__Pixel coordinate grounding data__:
_____
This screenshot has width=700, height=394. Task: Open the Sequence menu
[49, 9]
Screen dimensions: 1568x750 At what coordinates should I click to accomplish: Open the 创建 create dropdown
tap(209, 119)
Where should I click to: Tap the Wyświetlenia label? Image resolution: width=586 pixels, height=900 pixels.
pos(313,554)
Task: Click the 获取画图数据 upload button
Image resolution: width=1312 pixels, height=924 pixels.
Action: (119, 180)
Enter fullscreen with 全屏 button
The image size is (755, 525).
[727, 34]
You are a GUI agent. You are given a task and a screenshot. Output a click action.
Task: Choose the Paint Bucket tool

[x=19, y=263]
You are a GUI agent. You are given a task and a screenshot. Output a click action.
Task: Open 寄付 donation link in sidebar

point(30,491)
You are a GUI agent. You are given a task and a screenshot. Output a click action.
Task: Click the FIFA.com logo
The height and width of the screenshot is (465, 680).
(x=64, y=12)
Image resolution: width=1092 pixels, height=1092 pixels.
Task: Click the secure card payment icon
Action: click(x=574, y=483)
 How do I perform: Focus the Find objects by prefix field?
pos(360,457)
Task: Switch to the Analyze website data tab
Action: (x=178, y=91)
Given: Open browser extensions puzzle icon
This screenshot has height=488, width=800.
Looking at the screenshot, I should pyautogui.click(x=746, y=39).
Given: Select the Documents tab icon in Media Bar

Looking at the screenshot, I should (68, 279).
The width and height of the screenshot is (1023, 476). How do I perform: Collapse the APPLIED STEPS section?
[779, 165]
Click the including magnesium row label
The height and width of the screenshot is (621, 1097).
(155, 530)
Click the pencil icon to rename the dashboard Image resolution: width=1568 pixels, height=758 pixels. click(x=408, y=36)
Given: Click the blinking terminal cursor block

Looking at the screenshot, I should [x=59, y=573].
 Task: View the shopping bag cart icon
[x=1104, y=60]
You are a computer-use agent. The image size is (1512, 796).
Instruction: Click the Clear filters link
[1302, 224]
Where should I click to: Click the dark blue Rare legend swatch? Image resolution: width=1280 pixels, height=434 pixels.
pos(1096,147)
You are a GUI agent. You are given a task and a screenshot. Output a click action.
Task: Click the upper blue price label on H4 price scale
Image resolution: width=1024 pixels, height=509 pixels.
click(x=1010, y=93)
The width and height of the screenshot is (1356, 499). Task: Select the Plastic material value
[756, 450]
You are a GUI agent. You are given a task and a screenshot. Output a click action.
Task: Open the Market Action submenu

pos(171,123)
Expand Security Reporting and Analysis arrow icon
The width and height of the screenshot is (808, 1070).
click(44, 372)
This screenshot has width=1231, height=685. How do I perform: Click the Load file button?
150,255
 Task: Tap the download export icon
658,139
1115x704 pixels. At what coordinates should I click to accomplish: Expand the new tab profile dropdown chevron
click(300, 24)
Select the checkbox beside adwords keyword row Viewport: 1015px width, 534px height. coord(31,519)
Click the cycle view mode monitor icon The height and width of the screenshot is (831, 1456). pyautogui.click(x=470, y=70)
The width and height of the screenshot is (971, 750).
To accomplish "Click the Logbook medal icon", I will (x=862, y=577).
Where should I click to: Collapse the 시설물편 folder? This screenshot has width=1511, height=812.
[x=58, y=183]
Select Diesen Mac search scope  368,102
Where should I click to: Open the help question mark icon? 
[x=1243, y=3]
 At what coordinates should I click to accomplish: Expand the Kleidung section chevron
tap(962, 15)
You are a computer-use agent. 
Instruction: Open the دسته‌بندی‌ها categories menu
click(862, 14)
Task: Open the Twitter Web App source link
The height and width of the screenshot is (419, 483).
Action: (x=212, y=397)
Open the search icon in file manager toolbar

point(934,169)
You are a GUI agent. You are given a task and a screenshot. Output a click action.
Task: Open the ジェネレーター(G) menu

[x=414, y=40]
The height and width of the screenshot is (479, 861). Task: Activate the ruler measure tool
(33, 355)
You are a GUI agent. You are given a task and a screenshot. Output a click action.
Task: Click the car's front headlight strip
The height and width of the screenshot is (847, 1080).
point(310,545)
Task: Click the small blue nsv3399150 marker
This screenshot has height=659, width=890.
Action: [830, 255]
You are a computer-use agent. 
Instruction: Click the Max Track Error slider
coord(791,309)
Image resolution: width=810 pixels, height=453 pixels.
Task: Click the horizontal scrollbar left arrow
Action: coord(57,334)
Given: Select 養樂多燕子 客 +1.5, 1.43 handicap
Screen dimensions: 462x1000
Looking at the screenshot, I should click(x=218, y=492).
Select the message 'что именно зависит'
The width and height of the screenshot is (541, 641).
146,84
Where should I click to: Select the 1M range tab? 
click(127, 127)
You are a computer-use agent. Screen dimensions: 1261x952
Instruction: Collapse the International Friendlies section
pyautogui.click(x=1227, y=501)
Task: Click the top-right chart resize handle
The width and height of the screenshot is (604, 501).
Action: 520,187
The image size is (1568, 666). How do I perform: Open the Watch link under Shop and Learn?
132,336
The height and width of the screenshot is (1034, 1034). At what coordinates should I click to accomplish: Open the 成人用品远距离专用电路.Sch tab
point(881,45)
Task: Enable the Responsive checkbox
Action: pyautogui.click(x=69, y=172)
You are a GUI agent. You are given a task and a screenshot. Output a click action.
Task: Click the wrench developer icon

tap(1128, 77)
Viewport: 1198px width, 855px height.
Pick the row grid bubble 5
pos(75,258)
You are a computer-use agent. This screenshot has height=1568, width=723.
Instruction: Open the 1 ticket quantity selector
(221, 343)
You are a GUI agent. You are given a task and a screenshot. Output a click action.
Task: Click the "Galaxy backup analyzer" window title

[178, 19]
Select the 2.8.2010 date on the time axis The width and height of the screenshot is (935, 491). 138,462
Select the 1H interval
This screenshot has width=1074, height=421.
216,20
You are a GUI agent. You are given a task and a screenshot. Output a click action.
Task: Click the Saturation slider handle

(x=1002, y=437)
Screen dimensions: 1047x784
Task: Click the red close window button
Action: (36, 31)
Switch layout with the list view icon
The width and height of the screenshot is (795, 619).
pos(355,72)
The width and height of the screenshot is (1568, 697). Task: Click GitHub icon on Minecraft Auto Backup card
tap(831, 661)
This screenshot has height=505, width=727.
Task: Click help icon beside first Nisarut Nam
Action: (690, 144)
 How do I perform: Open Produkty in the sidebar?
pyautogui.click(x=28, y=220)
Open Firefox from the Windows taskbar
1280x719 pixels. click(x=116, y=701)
_____
__TASK REQUIREMENTS__:
Extract from the data every line where "Viewport" shows up.

__REPLY TO THE EXERCISE__:
Select the checkbox beside adwords keyword row Viewport: 1015px width, 534px height. coord(31,519)
Viewport: 1198px width, 855px height.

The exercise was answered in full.